I'm going to leave a generic answer, because the code up above is too extensive to boil it down.
有两种语法可用于定义异步行为.第一个是 async/await 模式,第二个和更老的模式是 Subscribe() 模式(反应式).
There are two syntaxes which may be used to define asynchronous behavior. The first is the async/await pattern and the second, and older, is the Subscribe() pattern (reactive).
异步和并发是一回事吗?
不,绝对不是.对于可能正在阅读本文但不知道的人来说,异步意味着稍后发生",而不是同时发生".通过使用这两种语法中的任何一种,您都可以定义在满足某个谓词后立即发生的行为.一个非常常见的用例是处理从 Web 服务器返回的响应.您需要发出请求,然后在响应返回时执行某些操作.
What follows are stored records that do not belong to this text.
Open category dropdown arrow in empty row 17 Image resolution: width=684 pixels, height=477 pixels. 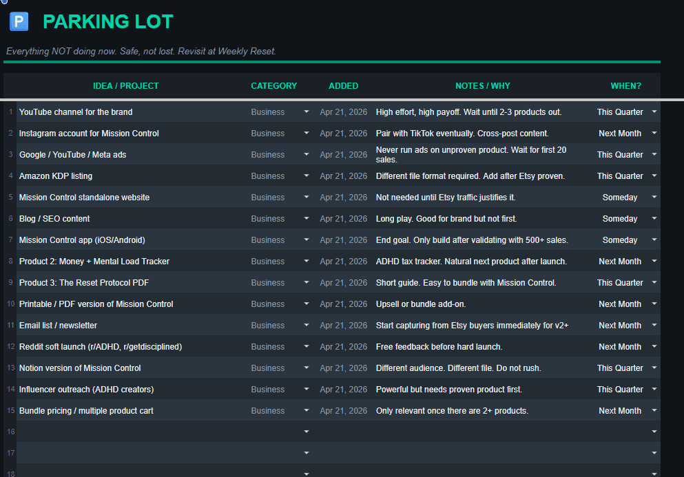click(x=307, y=453)
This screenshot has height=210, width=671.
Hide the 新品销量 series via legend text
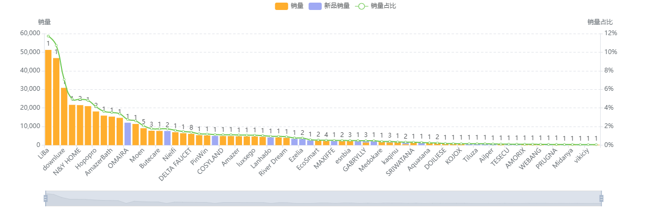point(337,6)
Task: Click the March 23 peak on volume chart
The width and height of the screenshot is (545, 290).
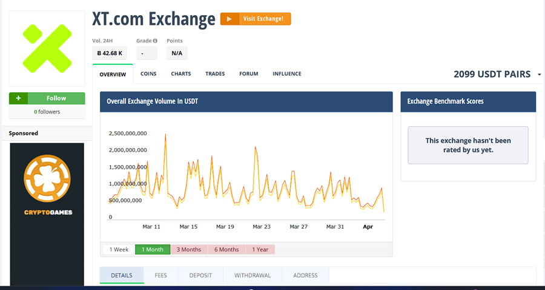Action: pos(256,147)
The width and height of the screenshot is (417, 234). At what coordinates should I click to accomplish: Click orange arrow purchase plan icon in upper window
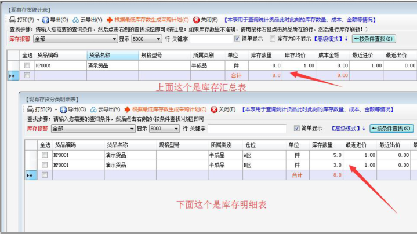[x=110, y=19]
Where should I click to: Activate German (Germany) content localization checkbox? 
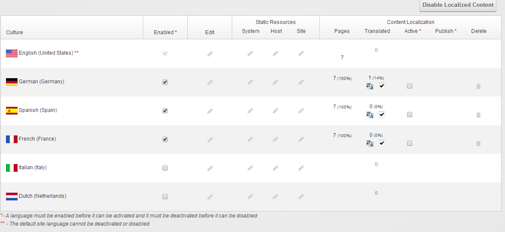click(409, 86)
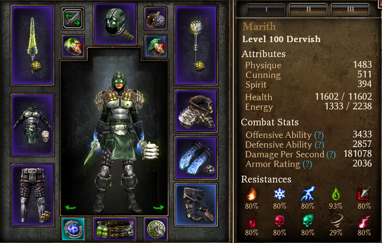
Task: Click the chest armor equipment slot
Action: pyautogui.click(x=32, y=125)
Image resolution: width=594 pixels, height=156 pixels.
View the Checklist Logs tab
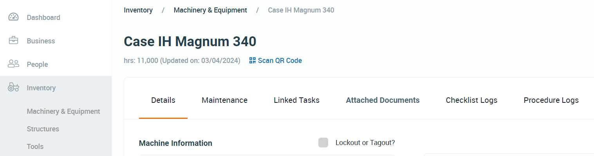coord(471,100)
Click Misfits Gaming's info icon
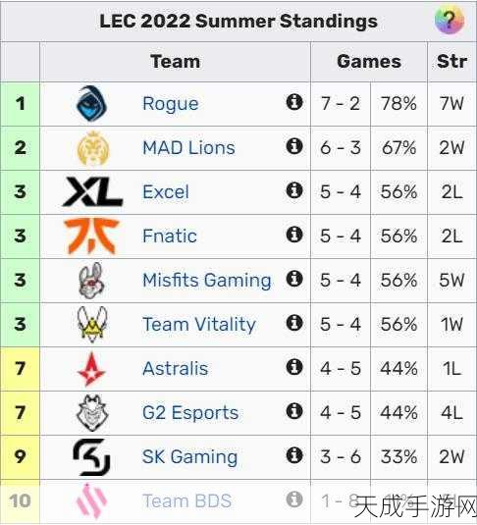477x525 pixels. coord(294,279)
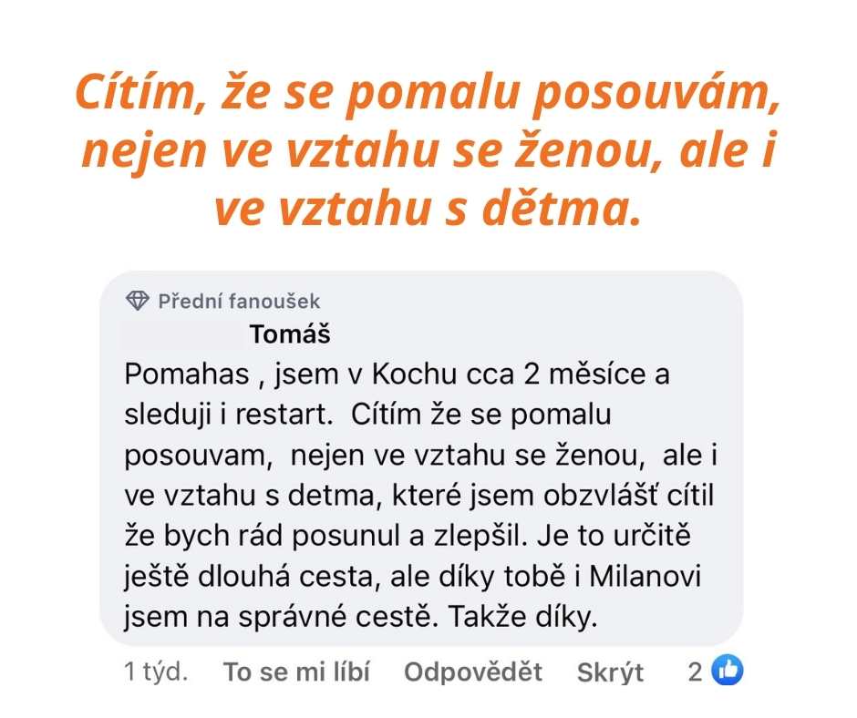The width and height of the screenshot is (857, 718).
Task: Click the comment line starting ještě dlouhá cesta
Action: pyautogui.click(x=413, y=577)
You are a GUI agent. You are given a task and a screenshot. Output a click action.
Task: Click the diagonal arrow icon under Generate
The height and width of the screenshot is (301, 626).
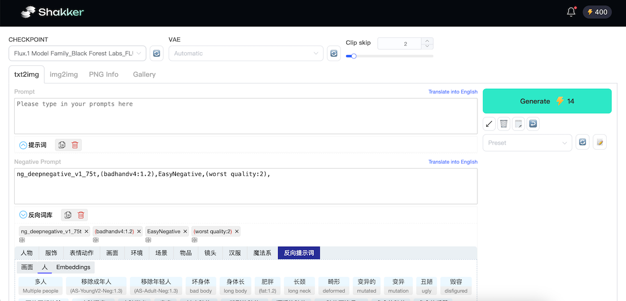click(489, 124)
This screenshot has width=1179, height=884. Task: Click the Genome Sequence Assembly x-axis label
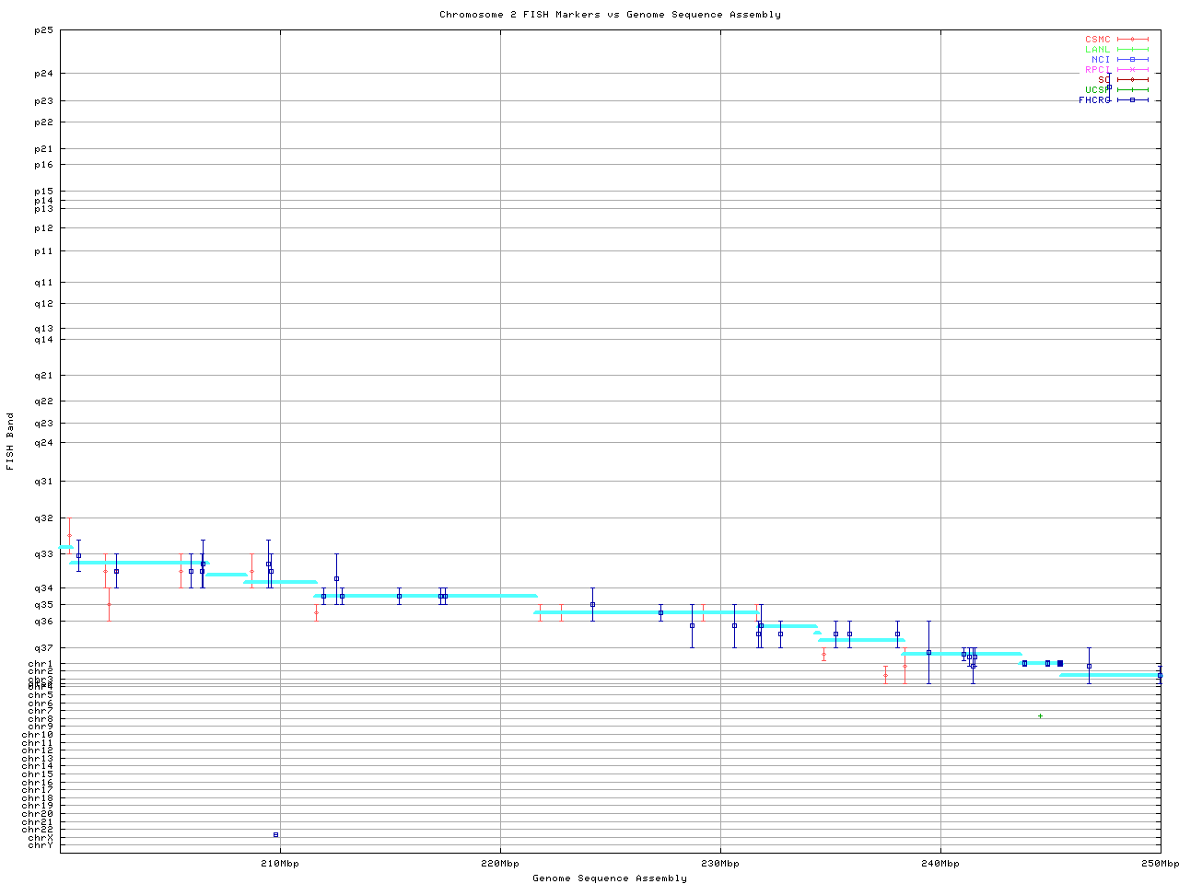610,878
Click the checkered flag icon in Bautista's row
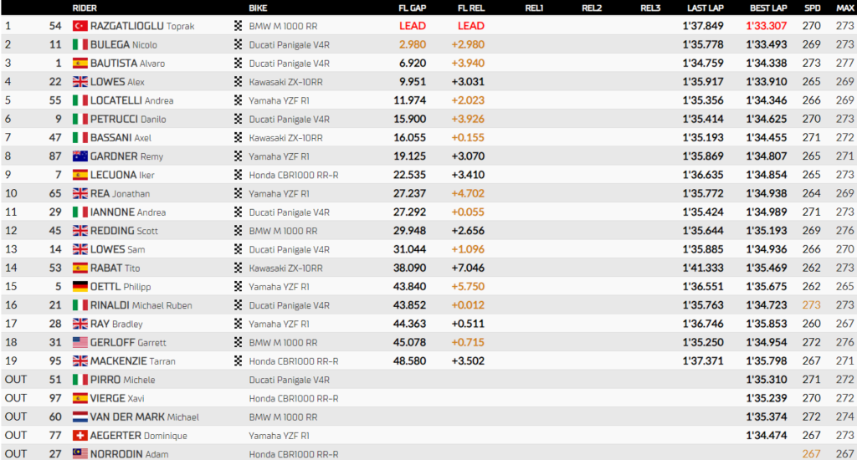857x460 pixels. tap(239, 63)
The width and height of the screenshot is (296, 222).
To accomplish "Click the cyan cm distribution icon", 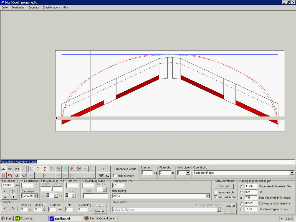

No, it is definitely not. For those who might be reading this who don't know, asynchronous means "it happens later," not "it happens concurrently." By using either of these syntaxes, you're defining behavior that happens immediately after some predicate has been met. A very common use case is to handle a response coming back from a web server. You need to make the request, then do something when the response comes back.
并发性不同.例如,您可以使用 Task.Run() 或 Parallel.ForEach() 来调用并发.在这两种情况下,您都在定义一个分叉.在 Task.Run 的情况下,您可能稍后会执行 Task.WaitAll.在 Parallel.ForEach 的情况下,它会为你做 fork/join.当然,reactive 有一套自己的 fork/join 操作.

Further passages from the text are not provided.